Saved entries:
· · · · ·

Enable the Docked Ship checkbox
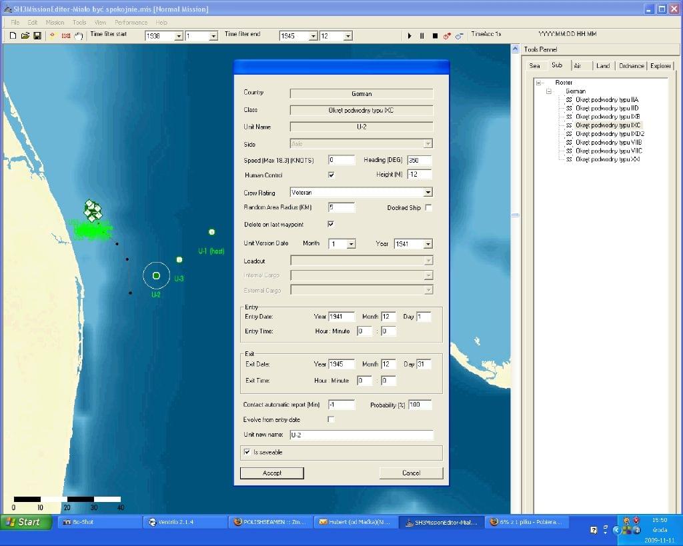Viewport: 683px width, 546px height. click(x=428, y=208)
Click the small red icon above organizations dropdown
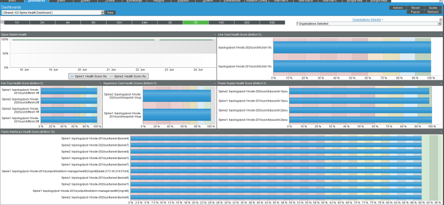 441,20
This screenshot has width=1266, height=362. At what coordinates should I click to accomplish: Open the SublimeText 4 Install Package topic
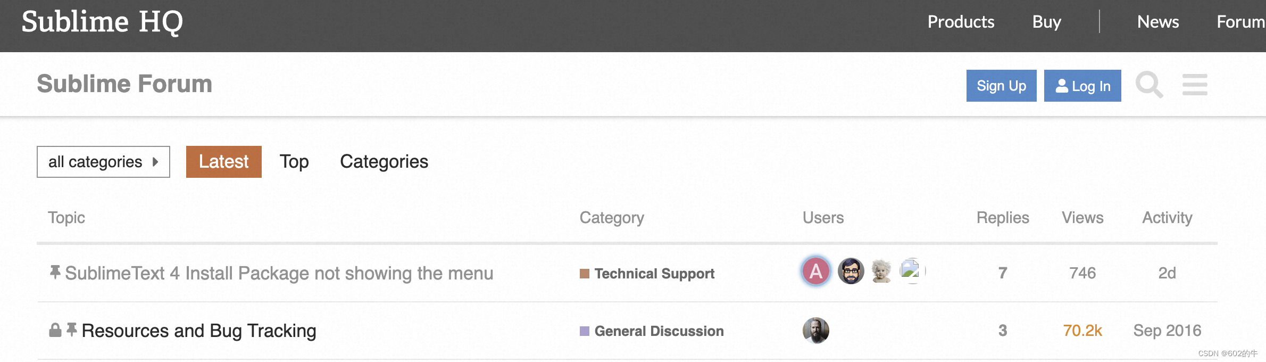(x=279, y=273)
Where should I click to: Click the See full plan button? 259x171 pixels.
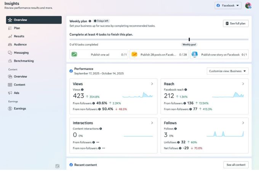point(235,24)
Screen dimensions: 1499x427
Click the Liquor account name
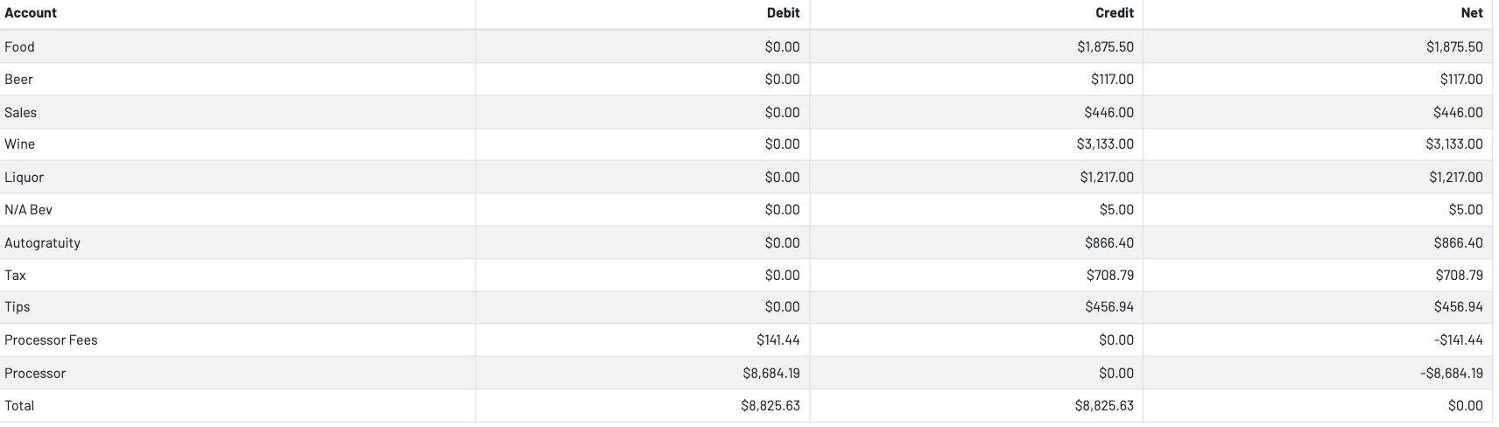click(25, 178)
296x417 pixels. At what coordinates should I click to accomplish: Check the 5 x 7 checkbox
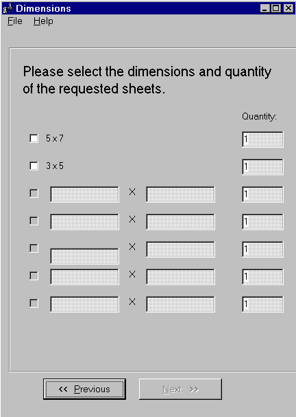pos(34,139)
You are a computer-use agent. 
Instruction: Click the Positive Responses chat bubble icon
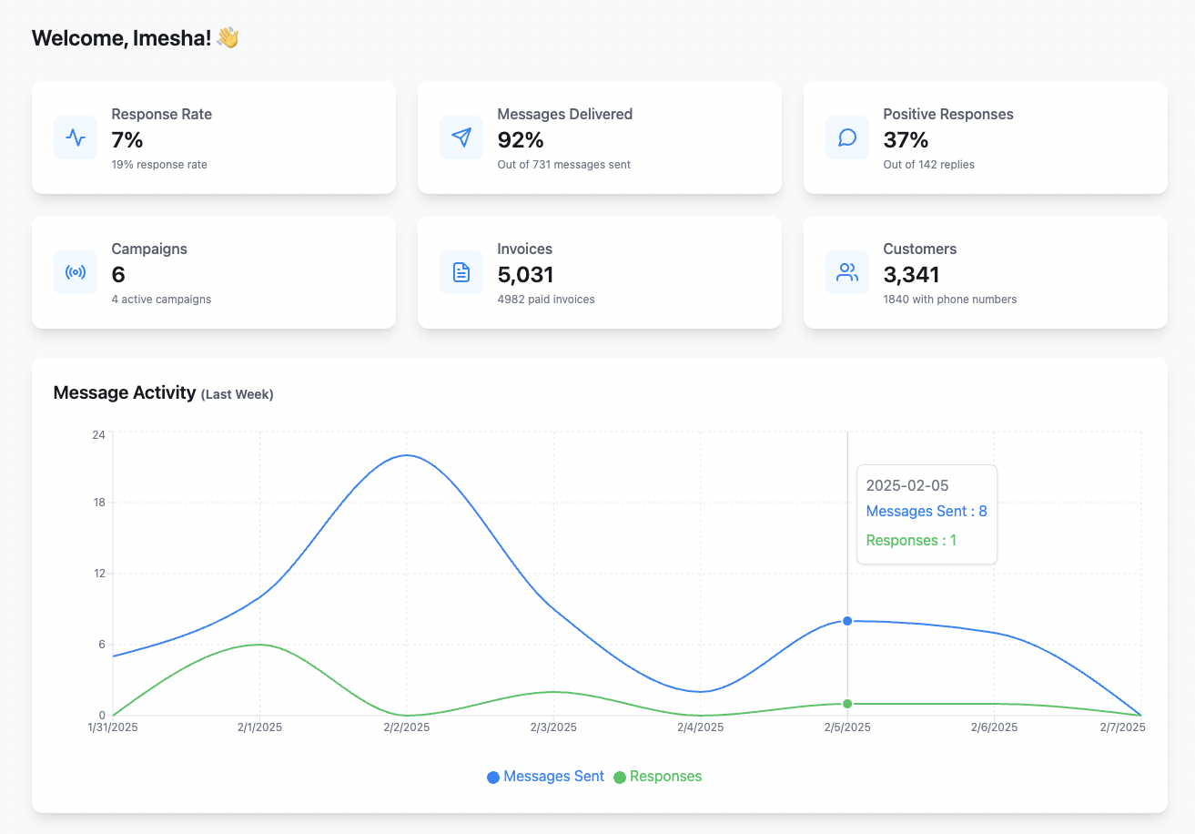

· · · · ·

*What is expected*
Could you set down, exactly as written, every line from the one with "296x417 pixels. At" to the end of the data, both ends included? Leave out the pictures.

*Task answer*
296x417 pixels. At what coordinates should I click to accomplish: Check the 5 x 7 checkbox
pos(34,139)
You are a computer-use agent. 
Instruction: Click the Positive Responses chat bubble icon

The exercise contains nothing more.